Carmen Rita Nevarez, MD, MPH, is vice president for external relations and preventive medicine advisor at the Oakland-based Public Health Institute (PHI). She is director and the creator of, which partners with local, national and global organizations to host web forums and share critical resources. She directs the Center for Health Leadership and Practice, building collaborative leadership capacity in local communities through the National Leadership Academy for the Public’s Health, and the California Opioid Safety Network, strengthening opioid safety coalitions across California. She served as president of the American Public Health Association in 2010. Her areas of expertise include teen pregnancy prevention, health disparities, Latino health, obesity, chronic disease prevention and health reform. Before joining PHI, she served as the director of Berkeley's Health and Human Services Department and as a special assistant to the dean at the UC Berkeley School of Public Health.  A gynecologist and preventive medicine specialist, she maintained a part-time clinical practice for 40 years.

Ex officio

Willow Bay is dean of the USC Annenberg School for Communication and Journalism and a professor of professional practice.
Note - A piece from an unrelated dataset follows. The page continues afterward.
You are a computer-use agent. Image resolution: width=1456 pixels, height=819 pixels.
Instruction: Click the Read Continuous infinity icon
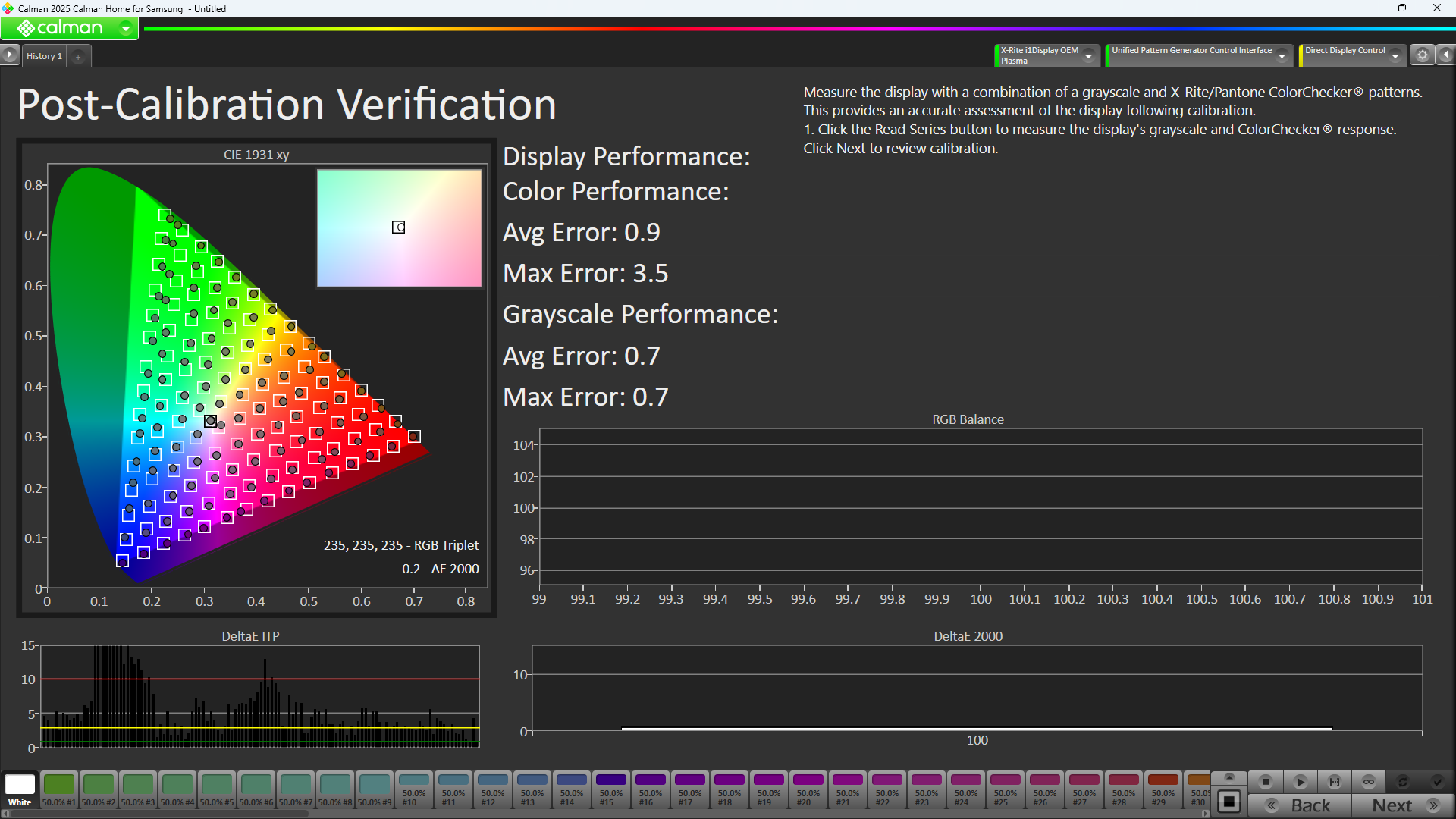1369,781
She is also a special correspondent for Bloomberg Television and a senior editor at the Huffington Post. She was formerly an anchor for CNN Moneyline, CNN & Entertainment Weekly and CNN & Fortune; executive producer and host of Lifetime Television's "Spotlight 25;" anchor and freelance reporter for NBC News and MSNBC; co-anchor of ABC's "Good Morning America" Sunday edition; a correspondent for ABC's "World News Saturday" and "World News Sunday; co-host of "NBA Inside Stuff;" and a correspondent for NBC's "Today Show.”

Center Director

Michelle Levander is the founding director of the Center for Health Journalism and editor-in-chief of its online community. She also co-teaches a graduate course in health journalism at the Annenberg School. Since she launched the Center in 2004, its journalism fellows have published more than 1,800 articles. Fellows’ stories have won distinction and changed laws, reinvigorated policy discussions and provoked new community discussions across the country. Under her leadership, the Center has launched initiatives that nurture collaborative reporting projects and community engagement, building an interdisciplinary online community of practice. Michelle launched the Center after more than 15 years as a staff reporter and editor in New York, California, Hong Kong and Mexico, working for Time Magazine Asia, the Asian Wall Street Journal and the San Jose Mercury News. She has received journalism awards from the Overseas Press Club of America (Best Reporting in Latin America), the Inter American Press Association and the Society of Professional Journalists L.A. (Distinguished Work in New Media 2015) and a Spanish language Emmy for Health/Science/Environment (2019/2020). As a former Inter American Press Association fellow, she spent a year in Mexico, studying at Mexico City's El Colegio de Mexico and researching and writing about migrant culture from rural Mexico. She has a bachelor’s degree in history and literature from UC Berkeley and a master’s degree from Columbia University’s Graduate School of Journalism.